▶ PROBLEM
Repeat every one of the following items word for word, leaving out the pictures.

▶ DATA EXTRACT
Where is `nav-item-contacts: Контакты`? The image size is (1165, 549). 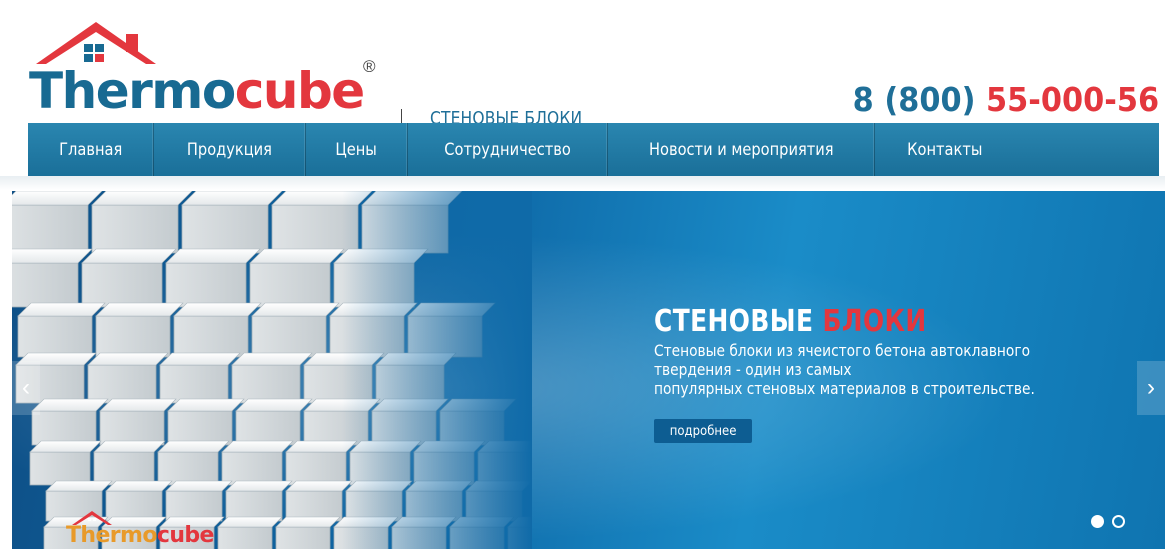
nav-item-contacts: Контакты is located at coordinates (945, 150).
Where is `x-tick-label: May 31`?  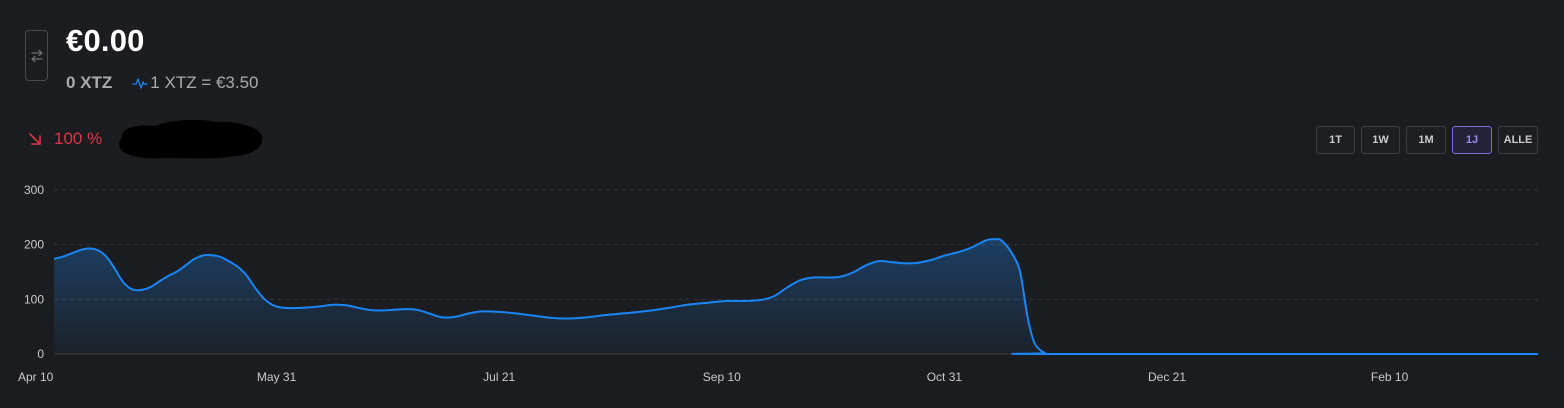
x-tick-label: May 31 is located at coordinates (277, 377).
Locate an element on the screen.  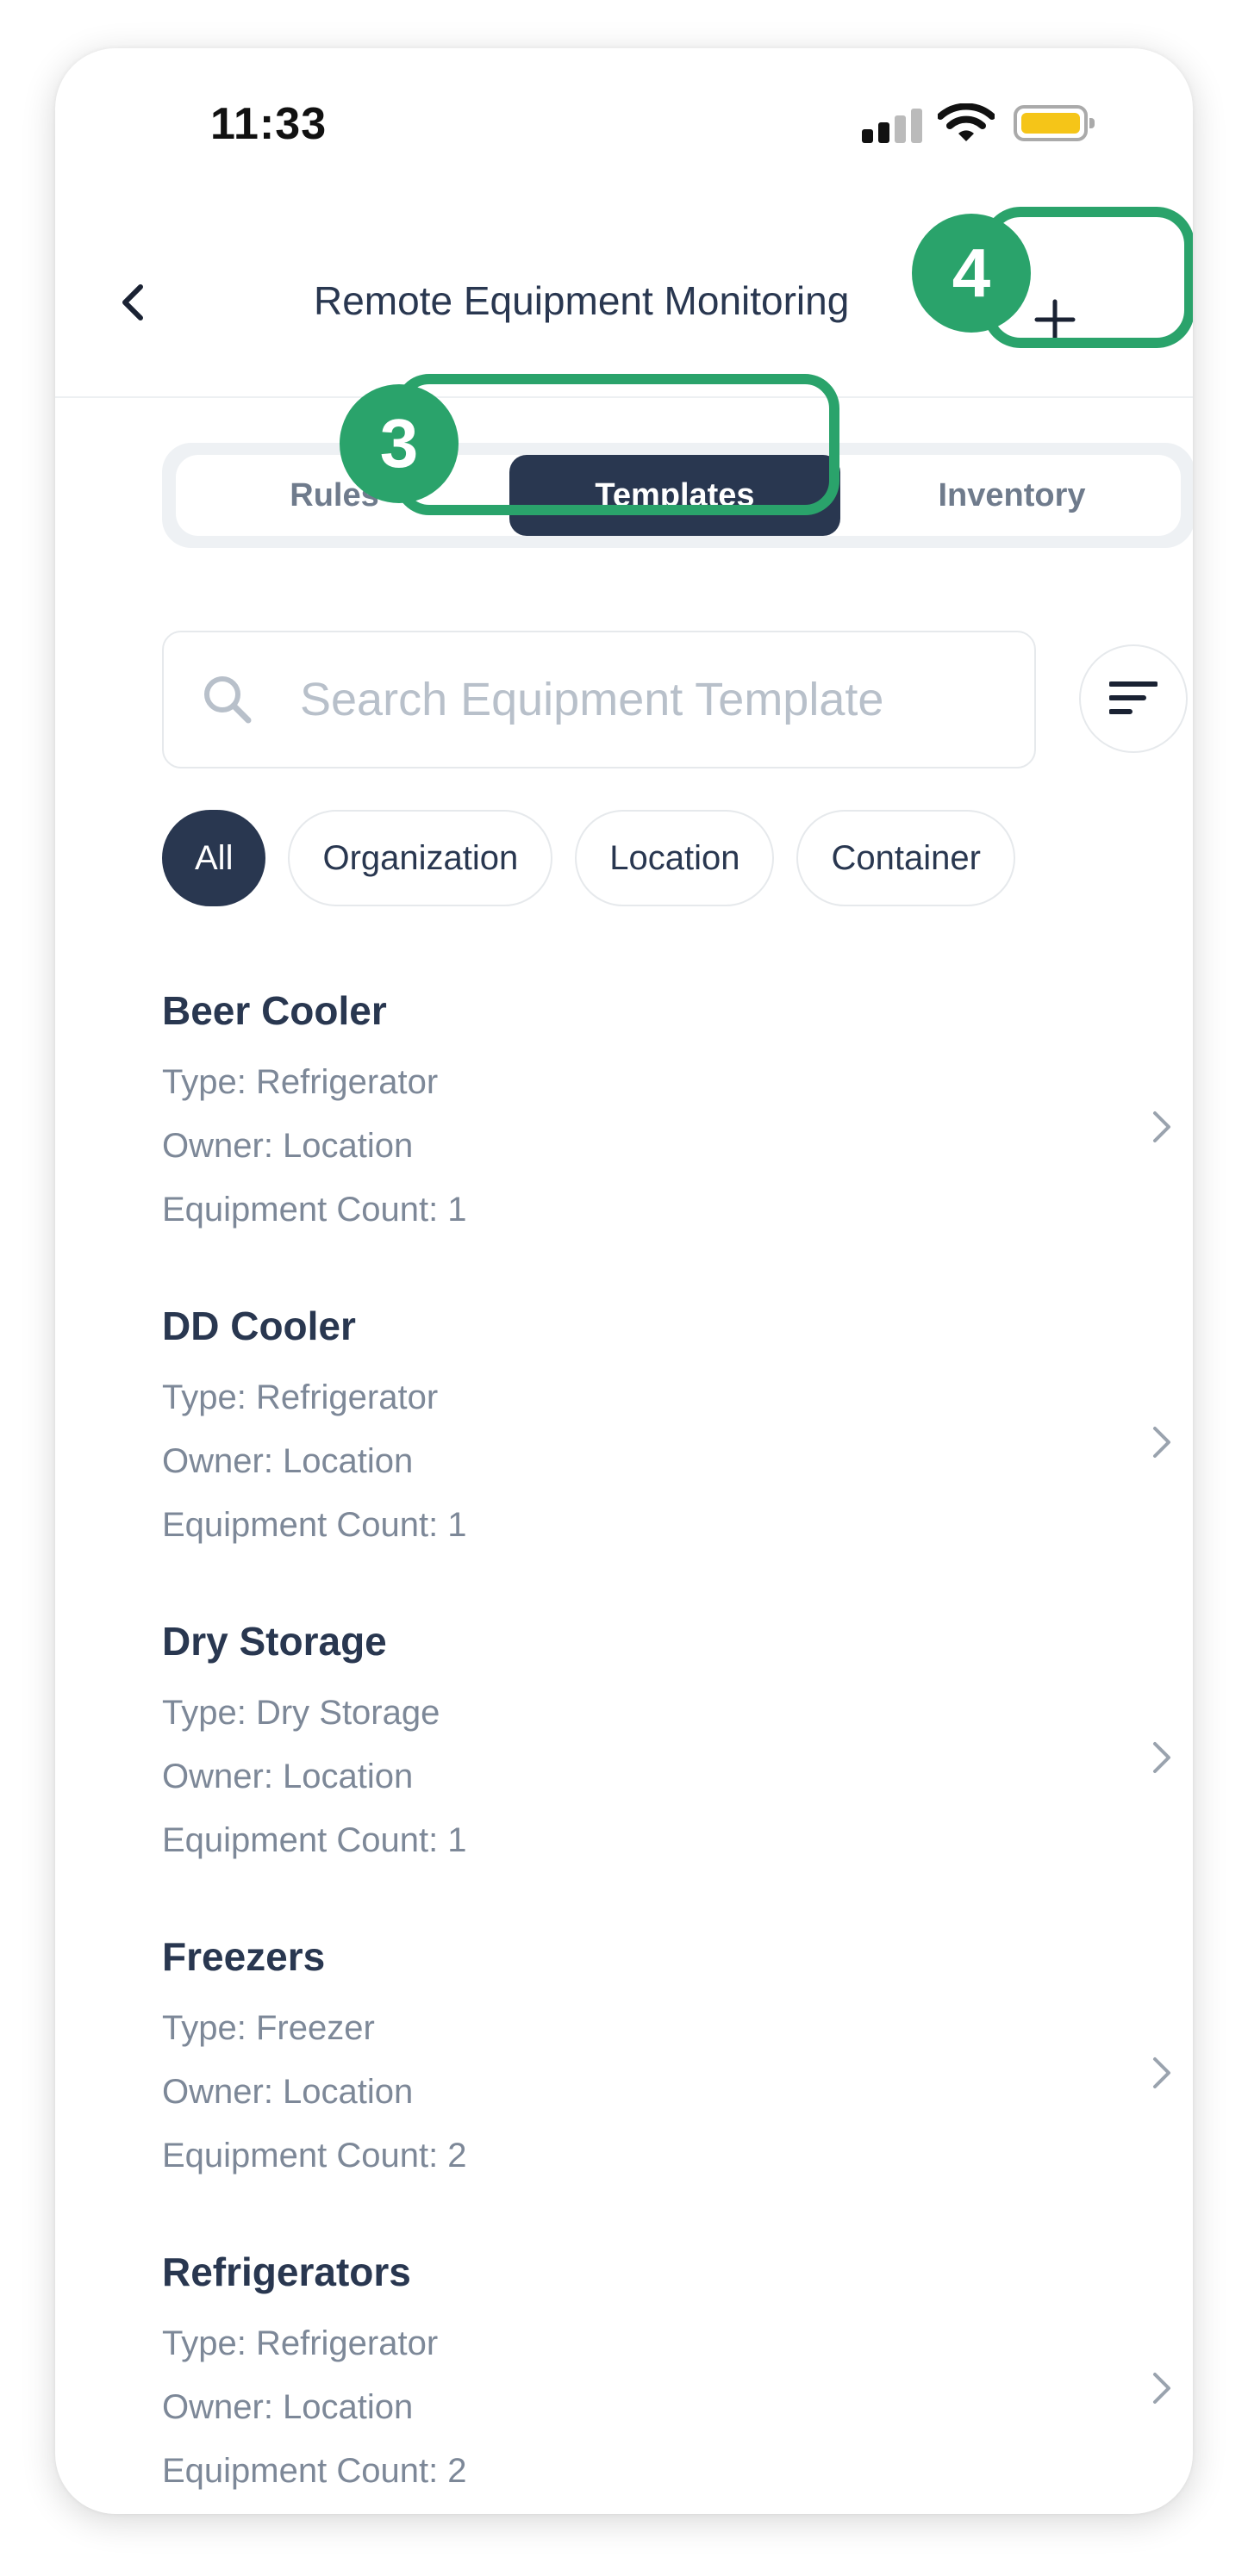
search-box is located at coordinates (599, 700).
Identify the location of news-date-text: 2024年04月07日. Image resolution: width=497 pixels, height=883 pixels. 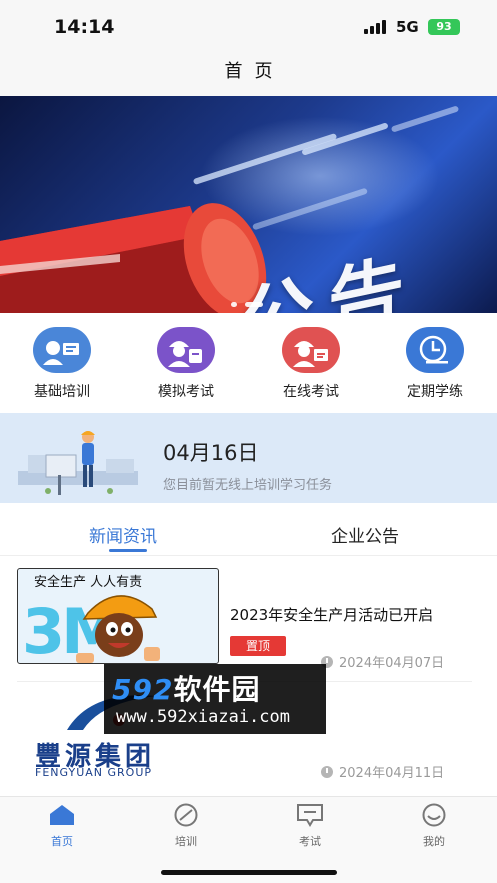
(392, 664).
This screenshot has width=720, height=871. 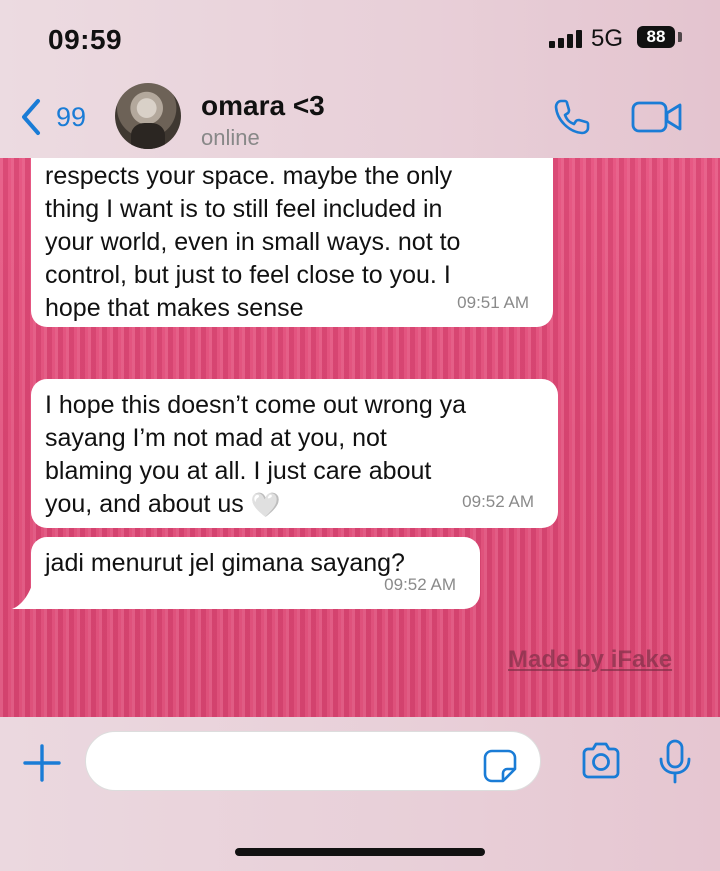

▶ WRITTEN ANSWER
Where is `nav-item-contacts: Контакты`? The image size is (1165, 549). 
nav-item-contacts: Контакты is located at coordinates (945, 150).
Where is `x-tick-label: May 31`?  
x-tick-label: May 31 is located at coordinates (277, 377).
Locate an element on the screen.  
search-box is located at coordinates (599, 700).
Identify the location of news-date-text: 2024年04月07日. Image resolution: width=497 pixels, height=883 pixels. 
(392, 664).
This screenshot has width=720, height=871. 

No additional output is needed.